A high-level specification of the operation of a selective algorithm could be:

Given List of active (input) neurons, $A$
Find the neuron, $j \in A$, with the greatest activation level
Add connection weights, $w_{i,j}$, from $j$ to the set of neurons it connects to, $i \in I_{j}$
Add neurons $i \in I_{j}$ with activation above threshold to $A$
Reset the activation of neuron $j$
Repeat from 2.

Spiking neuron models often have a gradual drift or leak towards an equilibrium value of activation. This can be modelled as an exponential decay in the activation potential. This leak term adds computational expense to the operation that may be unnecessary if the network can adequately handle the occasional spontaneous activation of unrelated neurons.

Some approaches to training neural networks can result in sparse or bimodal connection weights and sparse neuron activity; therefore, it may be possible to develop processes for selectively calculating neuron activations and not have a significant reduction in performance. This may be useful for reducing the expense of operating trained neural networks, although may not be any more effective than current compression techniques.

There is also an interest in reducing the cost of training the neural networks.

Training Selective Neural Networks

A strength of artificial neural networks is that they can be trained with algorithms to perform tasks. For a supervised learning task, inputs sample are paired with desired output values, and some set of neurons are specified as outputs. Training algorithms for artificial neural networks typically make small adjustments to the weights over numerous iterations.

Stochastic gradient descent is a standard training method (a range of variants and extensions exist). A mini-batch of samples is processed and the error of the network predictions are found. The gradient, $\nabla$, of the error, $E_{d}$, for mini-batch $d$ is calculated with respect to each connection weight and the weights are changed a small step according to the learning rate $\eta$ to reduce the error,

$$\displaystyle w_{i,j} \gets w_{i,j} - \eta \nabla E_{d}(w_{i,j}).$$

A standard (non-selective) neural network will calculate the activation levels of all neurons in a forward pass to make an output prediction. If the outputs use a one-hot encoding, the output neuron with the highest activation level will indicate the predicted output. Updates are calculated for all connection weights and applied after processing a batch of input samples.

Developing learning algorithms for selective neural networks could be an important step to produce applications in machine learning tasks. Implementing stochastic gradient descent with selective neuron activation (that is, only updating active neurons) may add an additional degree of stochasticity to training updates.
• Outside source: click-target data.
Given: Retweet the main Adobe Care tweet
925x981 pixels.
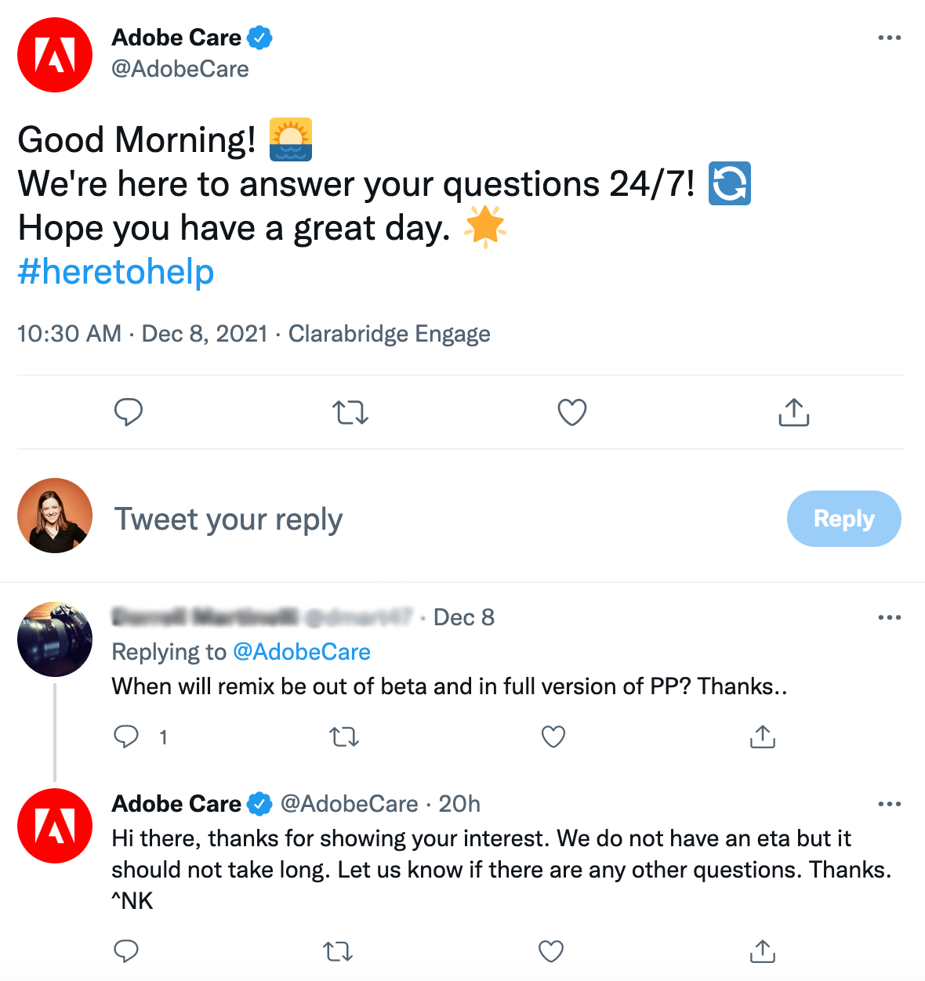Looking at the screenshot, I should pyautogui.click(x=350, y=412).
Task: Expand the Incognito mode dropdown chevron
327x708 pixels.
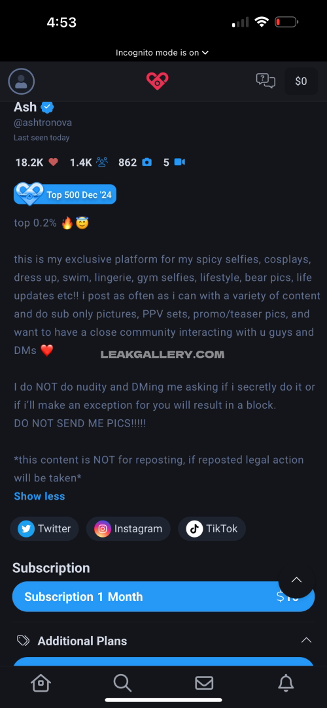Action: pyautogui.click(x=205, y=52)
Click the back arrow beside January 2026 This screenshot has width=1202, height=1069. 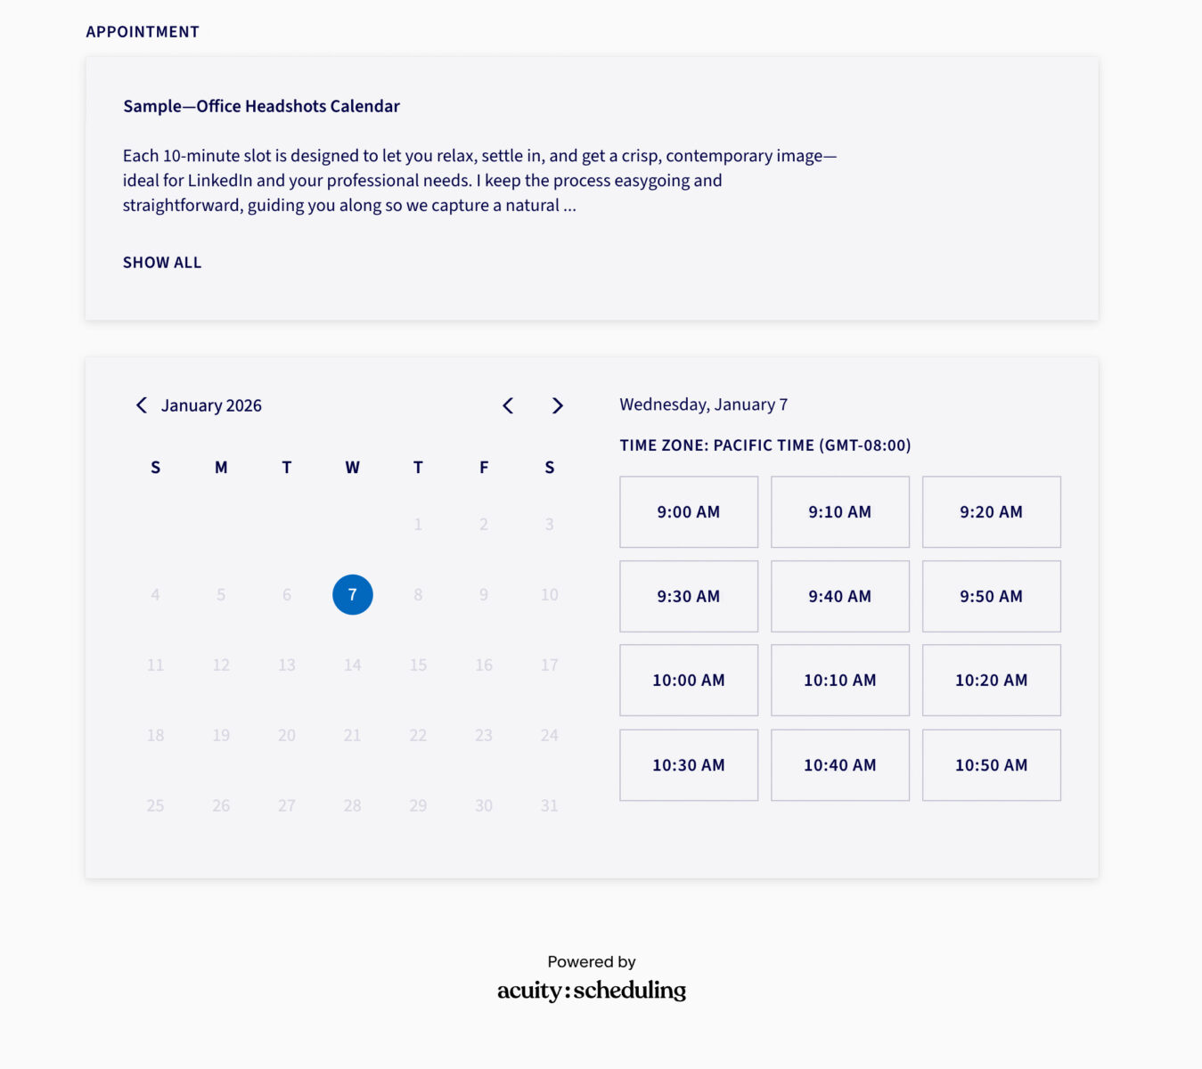point(142,405)
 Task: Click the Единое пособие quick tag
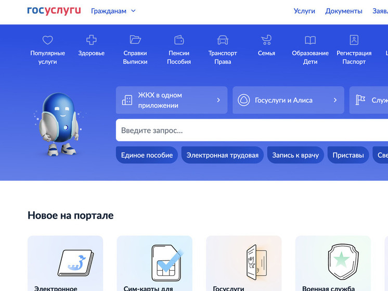(147, 155)
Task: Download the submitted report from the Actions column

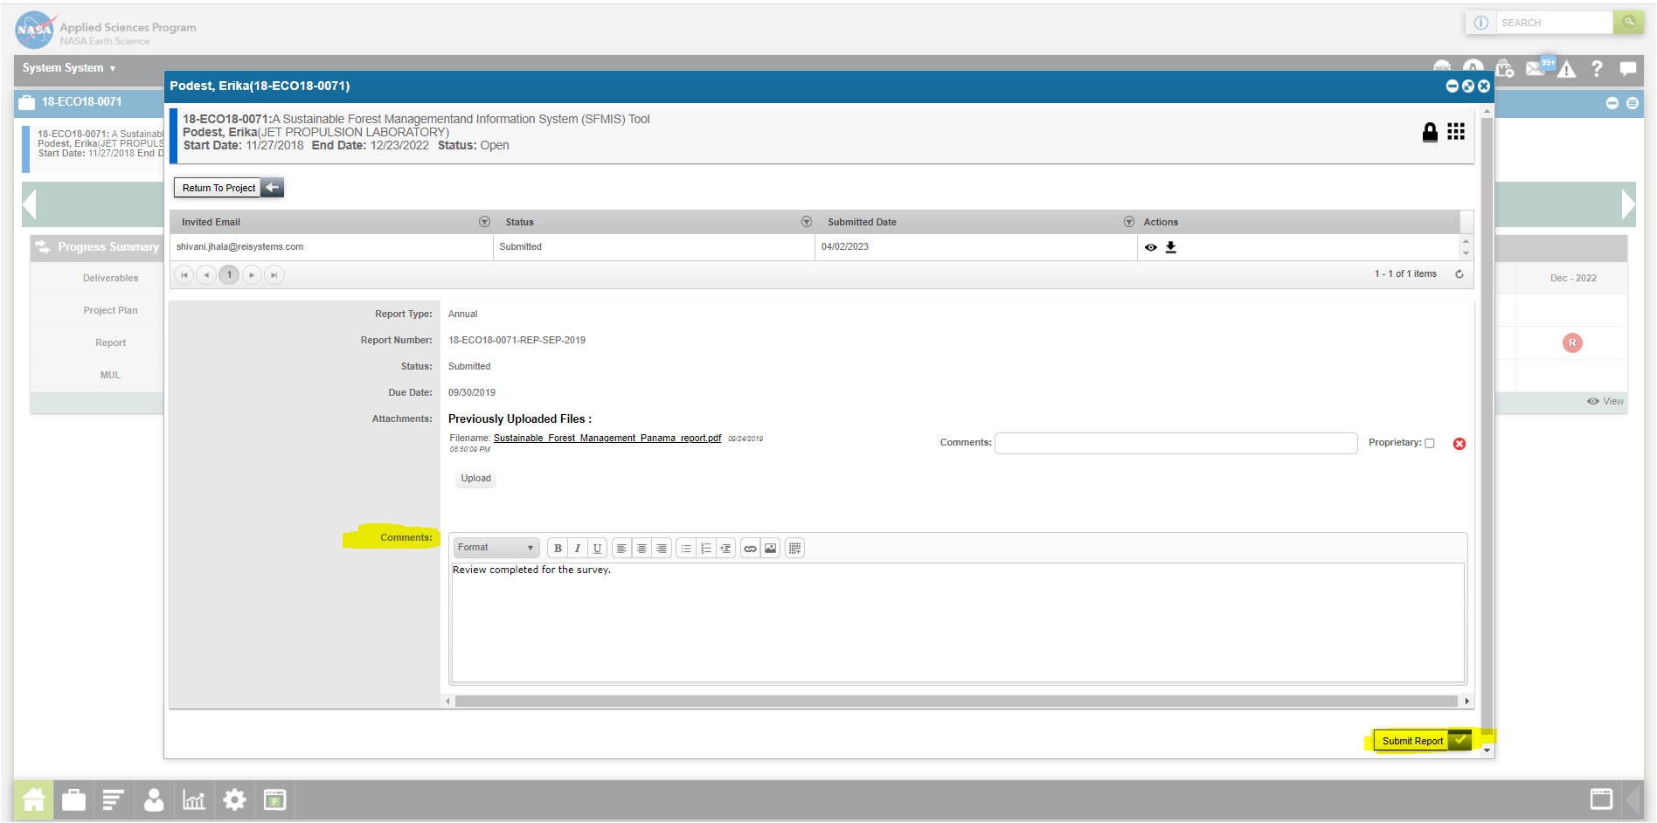Action: pos(1171,247)
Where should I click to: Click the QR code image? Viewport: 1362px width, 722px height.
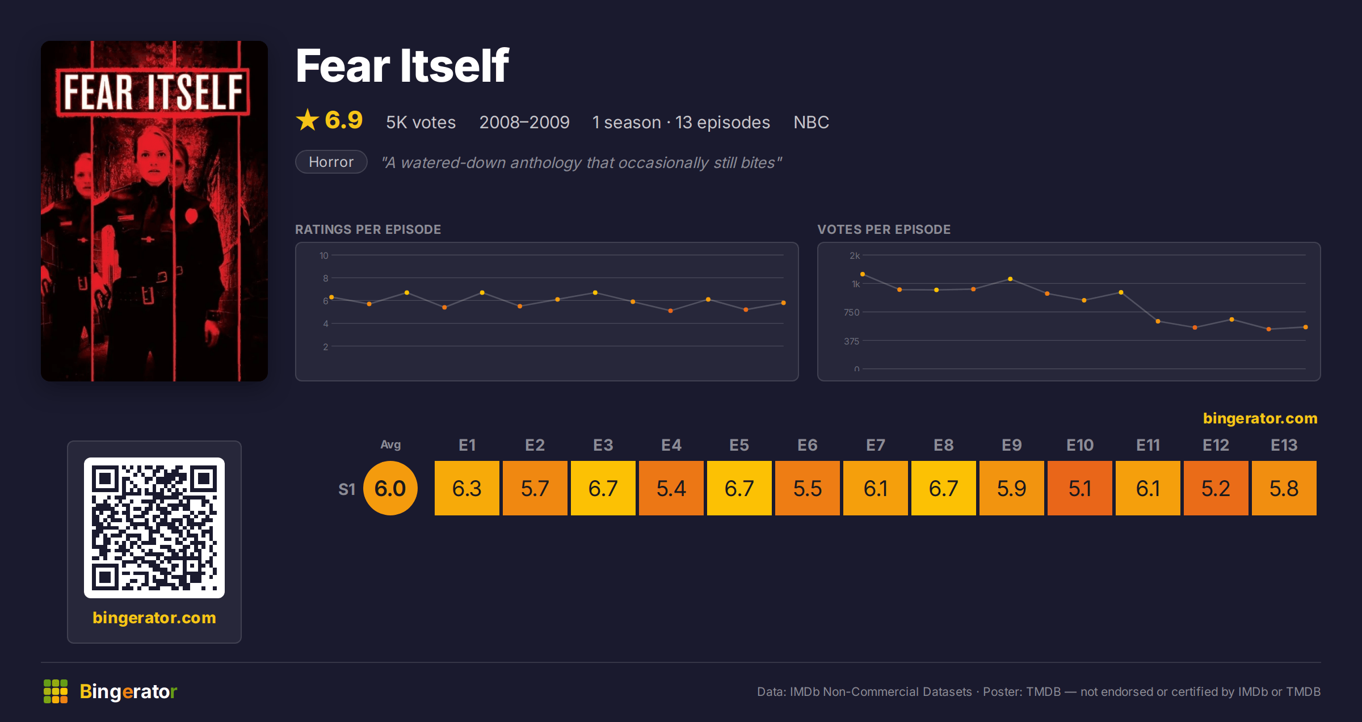(154, 528)
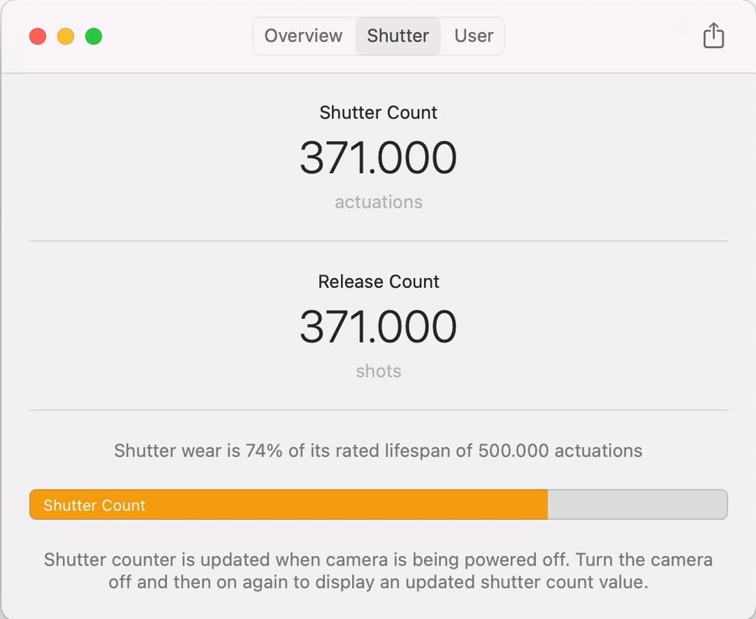
Task: Click the Shutter Count heading text
Action: (x=378, y=113)
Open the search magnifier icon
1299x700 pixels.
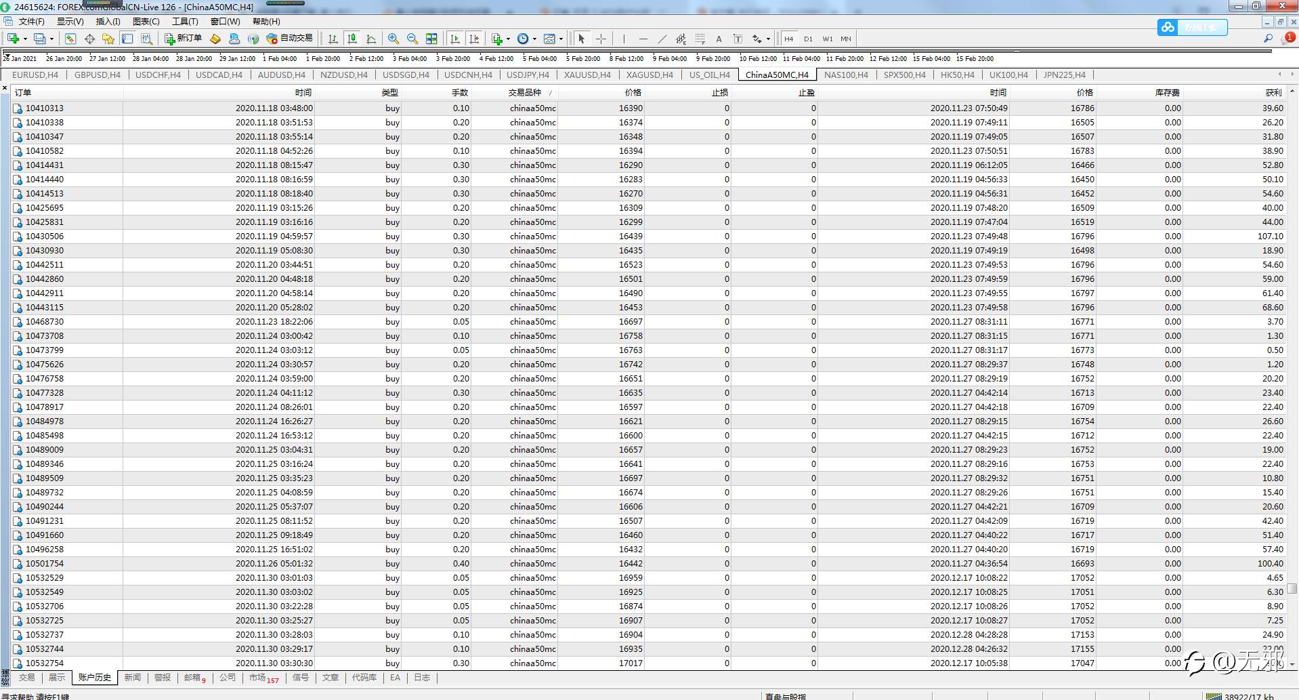click(x=1268, y=39)
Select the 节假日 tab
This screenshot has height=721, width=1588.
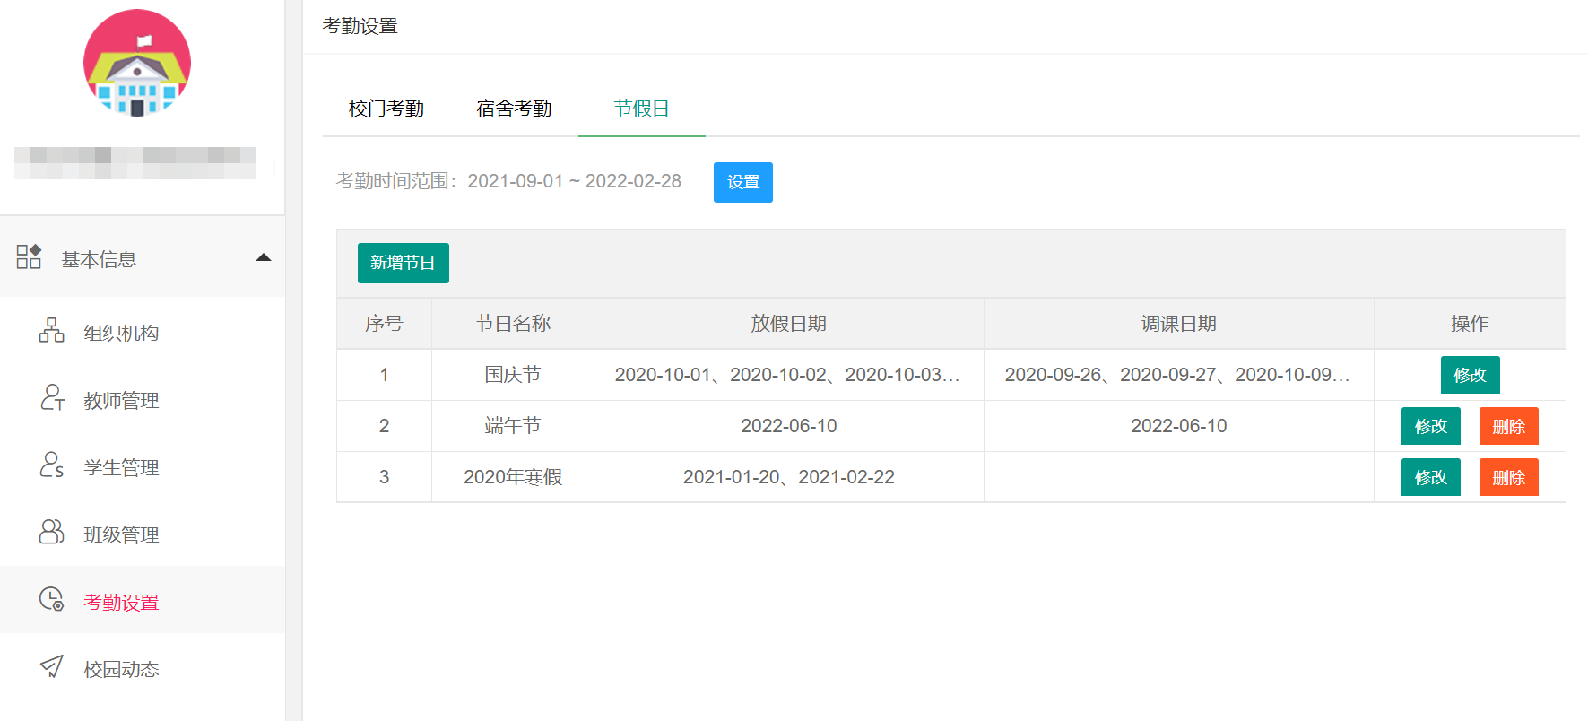point(641,109)
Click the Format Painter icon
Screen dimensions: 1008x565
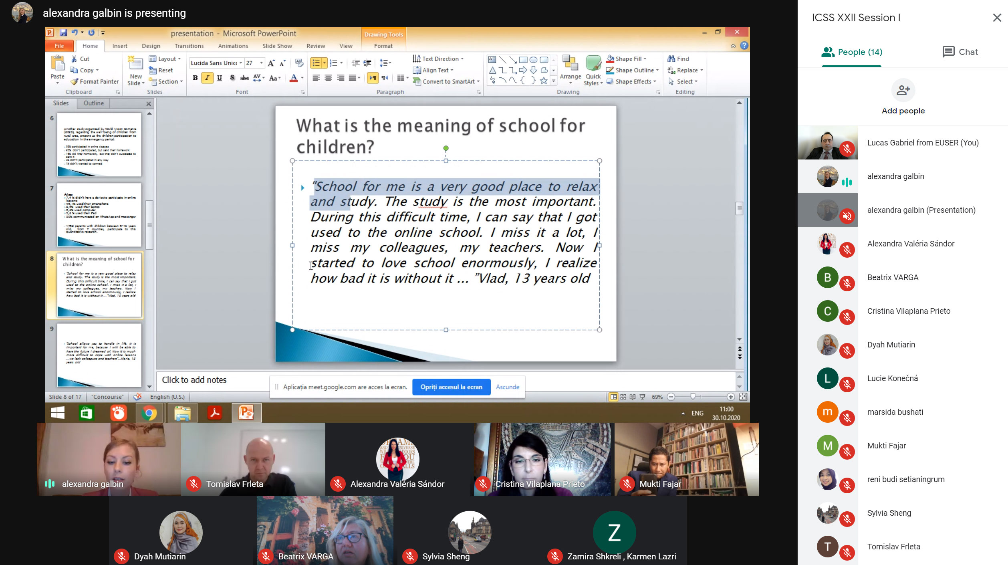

This and similar training rules for adjusting connection weights can be tested for supervised learning and unsupervised learning.

Planning Development and Experiments

There are a number of algorithms and processes that may benefit from simultaneous development.

A high-level algorithm for operating a neural networks with selective neuron activations has been summarised. This implementation of selective neuron activation can be viewed as a spiking neural network; therefore, attempts to implement other trained neural networks using this particular algorithm are unlikely to be successful. This neural network implementation can be developed; however, tests of learning performance will require the additional implementation of a learning or training algorithm.
Training algorithms for selective neuron activation could be developed to be applied to a randomly initialised network for standard machine learning tasks. Methods of performing Hebbian and competitive Hebbian learning may be developed and tested first. Implementations of stochastic gradient descent that only update active neurons can also be developed and tested. Applications to reinforcement learning may also be investigated.
Constructive algorithms can create neurons to learn new patterns and correct errors. Neurons can be constructed for different tasks and can be expected to result in sets of neurons that respond selectively to different inputs. The presence or absence of active neurons can also be used as a condition to trigger neuron construction.

I plan to present details of these developments and test outcomes on this website.